You may plot a segment with reference particle traces bay calling

segment.plot_overview(beam=beam)

Overview Plot

where the optional keyword argument beam is the incoming beam represented by the reference particles. Cheetah will use a default incoming beam, if no beam is passed.

Cite Cheetah

If you use Cheetah, please cite the following two papers:

@article{kaiser2024cheetah,
    title        = {Bridging the gap between machine learning and particle accelerator physics with high-speed, differentiable simulations},
    author       = {Kaiser, Jan and Xu, Chenran and Eichler, Annika and Santamaria Garcia, Andrea},
    year         = 2024,
    month        = {May},
    journal      = {Phys. Rev. Accel. Beams},
    publisher    = {American Physical Society},
    volume       = 27,
    pages        = {054601},
    doi          = {10.1103/PhysRevAccelBeams.27.054601},
    url          = {https://link.aps.org/doi/10.1103/PhysRevAccelBeams.27.054601},
    issue        = 5,
    numpages     = 17
}
@inproceedings{stein2022accelerating,
    title        = {Accelerating Linear Beam Dynamics Simulations for Machine Learning Applications},
    author       = {Stein, Oliver and Kaiser, Jan and Eichler, Annika},
    year         = 2022,
    booktitle    = {Proceedings of the 13th International Particle Accelerator Conference}
}

For Developers

Activate your virtual environment. (Optional)
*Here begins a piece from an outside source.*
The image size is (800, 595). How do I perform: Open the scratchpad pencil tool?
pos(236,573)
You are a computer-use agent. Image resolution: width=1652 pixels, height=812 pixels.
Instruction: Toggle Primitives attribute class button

Install the cheetah package as editable

pip install -e .

We suggest installing pre-commit hooks to automatically conform with the code formatting in commits:

pip install pre-commit
pre-commit install

Acknowledgements

We acknowledge the contributions of the following people to the development of Cheetah: Jan Kaiser, Chenran Xu, Oliver Stein, Annika Eichler, Andrea Santamaria Garcia and others.

The work to develop Cheetah has in part been funded by the IVF project InternLabs-0011 (HIR3X) and the Initiative and Networking Fund by the Helmholtz Association (Autonomous Accelerator, ZT-I-PF-5-6). In addition, we acknowledge support from DESY (Hamburg, Germany) and KIT (Karlsruhe, Germany), members of the Helmholtz Association HGF.